GDA-HIN: A Generalized Domain Adaptive Model across Heterogeneous Information Networks
This work is significant for researchers and practitioners working with domain adaptation in complex, real-world heterogeneous graph data, where private node types are common.
The paper addresses domain adaptation across heterogeneous information networks (HINs) that contain both shared and private node types, a challenge not fully addressed by prior work. The proposed GDA-HIN model aligns distributions of identical-type nodes and edges while leveraging different-type nodes and edges, outperforming state-of-the-art methods in experiments.

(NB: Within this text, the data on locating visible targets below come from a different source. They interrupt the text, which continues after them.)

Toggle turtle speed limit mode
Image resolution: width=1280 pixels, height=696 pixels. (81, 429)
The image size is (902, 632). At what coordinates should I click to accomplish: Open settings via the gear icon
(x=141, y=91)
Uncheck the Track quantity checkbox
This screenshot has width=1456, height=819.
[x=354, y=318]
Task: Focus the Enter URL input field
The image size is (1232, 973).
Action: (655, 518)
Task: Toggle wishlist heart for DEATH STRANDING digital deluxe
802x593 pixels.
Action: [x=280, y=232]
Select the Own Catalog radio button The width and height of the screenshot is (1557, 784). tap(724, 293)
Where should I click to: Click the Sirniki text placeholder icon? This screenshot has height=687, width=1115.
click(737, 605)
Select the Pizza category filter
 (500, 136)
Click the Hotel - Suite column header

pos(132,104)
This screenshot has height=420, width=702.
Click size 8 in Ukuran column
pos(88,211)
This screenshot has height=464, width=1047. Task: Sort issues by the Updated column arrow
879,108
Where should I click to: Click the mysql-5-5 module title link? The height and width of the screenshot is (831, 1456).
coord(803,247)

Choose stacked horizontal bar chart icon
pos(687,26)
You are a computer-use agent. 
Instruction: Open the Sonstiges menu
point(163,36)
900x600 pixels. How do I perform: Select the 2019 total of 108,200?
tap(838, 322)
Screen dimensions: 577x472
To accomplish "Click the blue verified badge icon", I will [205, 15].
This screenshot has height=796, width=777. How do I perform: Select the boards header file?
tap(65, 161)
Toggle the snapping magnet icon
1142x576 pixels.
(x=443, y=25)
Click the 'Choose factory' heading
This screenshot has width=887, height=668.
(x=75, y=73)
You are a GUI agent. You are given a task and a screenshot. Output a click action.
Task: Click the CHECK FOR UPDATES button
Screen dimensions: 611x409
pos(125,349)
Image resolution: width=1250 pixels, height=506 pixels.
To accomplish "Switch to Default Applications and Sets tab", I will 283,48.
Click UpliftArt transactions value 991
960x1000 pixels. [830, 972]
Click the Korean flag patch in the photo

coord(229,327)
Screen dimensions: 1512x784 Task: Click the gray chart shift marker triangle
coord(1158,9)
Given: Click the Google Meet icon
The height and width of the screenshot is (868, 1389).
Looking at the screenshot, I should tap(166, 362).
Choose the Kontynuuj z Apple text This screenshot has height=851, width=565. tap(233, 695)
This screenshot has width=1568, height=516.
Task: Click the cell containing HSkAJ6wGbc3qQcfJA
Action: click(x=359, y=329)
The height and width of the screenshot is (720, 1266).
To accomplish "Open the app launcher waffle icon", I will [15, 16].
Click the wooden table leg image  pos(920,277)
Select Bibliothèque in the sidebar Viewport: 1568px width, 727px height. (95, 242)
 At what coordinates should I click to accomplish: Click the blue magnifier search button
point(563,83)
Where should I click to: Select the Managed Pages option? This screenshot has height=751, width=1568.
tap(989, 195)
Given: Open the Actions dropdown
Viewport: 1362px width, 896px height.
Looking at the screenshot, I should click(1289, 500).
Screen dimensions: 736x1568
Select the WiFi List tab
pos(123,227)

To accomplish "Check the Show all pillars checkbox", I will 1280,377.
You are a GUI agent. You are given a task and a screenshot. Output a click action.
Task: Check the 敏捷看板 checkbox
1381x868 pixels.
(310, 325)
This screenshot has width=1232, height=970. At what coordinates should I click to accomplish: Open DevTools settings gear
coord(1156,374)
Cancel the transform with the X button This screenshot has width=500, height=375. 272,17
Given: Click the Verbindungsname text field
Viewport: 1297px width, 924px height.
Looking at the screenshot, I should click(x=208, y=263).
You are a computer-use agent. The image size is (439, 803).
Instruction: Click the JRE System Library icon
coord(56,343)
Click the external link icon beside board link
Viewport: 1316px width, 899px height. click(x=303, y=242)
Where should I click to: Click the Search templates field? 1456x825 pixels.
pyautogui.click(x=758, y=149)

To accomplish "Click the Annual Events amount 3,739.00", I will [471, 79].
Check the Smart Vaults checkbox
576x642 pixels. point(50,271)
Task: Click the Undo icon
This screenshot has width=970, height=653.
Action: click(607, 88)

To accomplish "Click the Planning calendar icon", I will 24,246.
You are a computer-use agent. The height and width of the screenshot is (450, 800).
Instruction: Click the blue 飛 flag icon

Domain adaptation using graph-structured networks learns label-discriminative and network-invariant node embeddings by sharing graph parameters. Most existing works focus on domain adaptation of homogeneous networks. The few works that study heterogeneous cases only consider shared node types but ignore private node types in individual networks. However, for given source and target heterogeneous networks, they generally contain shared and private node types, where private types bring an extra challenge for graph domain adaptation. In this paper, we investigate Heterogeneous Information Networks (HINs) with both shared and private node types and propose a Generalized Domain Adaptive model across HINs (GDA-HIN) to handle the domain shift between them. GDA-HIN can not only align the distribution of identical-type nodes and edges in two HINs but also make full use of different-type nodes and edges to improve the performance of knowledge transfer. Extensive experiments on several datasets demonstrate that GDA-HIN can outperform state-of-the-art methods in various domain adaptation tasks across heterogeneous networks.